Mayor Chris Moore urged the council to keep the position and revisit it later if necessary. The job paid $35,000 per year, plus benefits. Supporters pointed out that the fire department provided $18,000 from its own budget to help fund it.
“The city is not in a jam,” Godfrey said. “We are doing better than we were at this time last year. The city has to grow, and us providing a first responder position during the day will help promote growth.”
Since the position was abolished, Dee Romine, who lives just outside the city limits, has started a petition to reinstate the first responder post. She plans to present that petition to the council Thursday. Romine argues that the faster response time for medical emergencies, fires, wrecks and injuries with a full-time first responder in Rhome is more than worth the cost to taxpayers.

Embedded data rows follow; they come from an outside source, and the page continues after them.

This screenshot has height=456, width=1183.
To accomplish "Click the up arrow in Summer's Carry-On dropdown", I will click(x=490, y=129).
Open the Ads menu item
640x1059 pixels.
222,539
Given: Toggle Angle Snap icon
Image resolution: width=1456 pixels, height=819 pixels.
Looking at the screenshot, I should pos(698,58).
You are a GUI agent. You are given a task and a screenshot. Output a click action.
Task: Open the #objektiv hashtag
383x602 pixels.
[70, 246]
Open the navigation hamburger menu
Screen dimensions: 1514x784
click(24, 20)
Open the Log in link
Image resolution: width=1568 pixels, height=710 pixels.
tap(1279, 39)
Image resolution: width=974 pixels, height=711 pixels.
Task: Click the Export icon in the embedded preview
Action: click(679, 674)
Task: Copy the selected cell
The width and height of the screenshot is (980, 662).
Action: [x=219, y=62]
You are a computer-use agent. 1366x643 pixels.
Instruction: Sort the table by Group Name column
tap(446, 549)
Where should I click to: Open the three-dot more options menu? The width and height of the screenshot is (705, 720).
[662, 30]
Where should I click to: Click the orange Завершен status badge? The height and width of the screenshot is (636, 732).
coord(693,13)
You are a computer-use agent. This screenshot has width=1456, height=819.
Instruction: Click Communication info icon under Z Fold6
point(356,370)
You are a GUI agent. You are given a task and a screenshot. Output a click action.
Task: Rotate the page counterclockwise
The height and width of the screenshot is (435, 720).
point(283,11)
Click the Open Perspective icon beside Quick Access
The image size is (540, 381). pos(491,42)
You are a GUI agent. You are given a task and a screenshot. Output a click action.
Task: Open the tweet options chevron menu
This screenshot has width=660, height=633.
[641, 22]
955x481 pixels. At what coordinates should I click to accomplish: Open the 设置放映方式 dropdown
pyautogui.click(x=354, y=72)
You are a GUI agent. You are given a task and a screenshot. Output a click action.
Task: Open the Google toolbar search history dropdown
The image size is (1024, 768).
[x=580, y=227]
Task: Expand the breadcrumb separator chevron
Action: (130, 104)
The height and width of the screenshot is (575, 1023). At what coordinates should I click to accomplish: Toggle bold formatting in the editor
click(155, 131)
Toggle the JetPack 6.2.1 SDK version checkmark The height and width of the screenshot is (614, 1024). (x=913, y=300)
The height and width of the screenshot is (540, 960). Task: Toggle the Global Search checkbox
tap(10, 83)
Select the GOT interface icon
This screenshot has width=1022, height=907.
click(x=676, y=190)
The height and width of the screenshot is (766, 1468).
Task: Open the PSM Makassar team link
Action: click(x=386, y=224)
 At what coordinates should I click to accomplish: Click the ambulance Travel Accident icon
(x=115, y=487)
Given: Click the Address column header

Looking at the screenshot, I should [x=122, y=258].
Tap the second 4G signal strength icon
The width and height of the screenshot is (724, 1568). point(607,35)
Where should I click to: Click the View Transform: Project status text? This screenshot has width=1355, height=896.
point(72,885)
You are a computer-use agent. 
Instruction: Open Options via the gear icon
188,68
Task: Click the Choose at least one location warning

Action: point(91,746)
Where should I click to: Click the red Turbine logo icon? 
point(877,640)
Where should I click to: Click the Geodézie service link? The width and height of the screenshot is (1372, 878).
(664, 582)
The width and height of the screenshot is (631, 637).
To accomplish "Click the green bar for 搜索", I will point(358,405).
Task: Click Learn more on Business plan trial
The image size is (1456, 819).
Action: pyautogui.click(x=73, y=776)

Meanwhile, Charles Dillard, administrator of Wise County Emergency Medical Services, has been asked to give a presentation on services provided to Rhome residents. Heather McGlasson, who works with Air Evac, will also speak on the services the medical helicopter company provides residents.
Some of those in support of the full-time first responder position like to point out that the city has spent thousands on a pavilion for the Rhome Family Park that failed to pass inspection. That item will also be on Thursday’s agenda.
In late August, Darren Williams, an inspector with Countywide Field Inspection Services, failed the concrete foundation for the pavilion.
“The stage was never called for an inspection,” Williams wrote in his report. “When I got here, the stage and flat work had already been poured. Countywide did no inspection of the rebar or electrical inside of the slab and will take no responsibility for the foundation, electrical inside of the slab or flat work.”
“Why did we pay more than $8,100 for concrete, when we were given free concrete?” Godfrey asked.
Terri Troxell, chair of the Parks and Recreation Board, said her father was willing to give concrete to the city. He was also willing to build the pavilion structure on top of the concrete after it had been poured, also for little to no cost.
“The money spent needlessly on the concrete could have gone to the first responder position,” she said.
Now, with the foundation failing inspection, it is unknown when the pavilion will go up or how much it will cost, since Troxell is no longer going to build the pavilion.
Godfrey added that since the foundation failed inspection, he doesn’t feel comfortable with anything being built on it.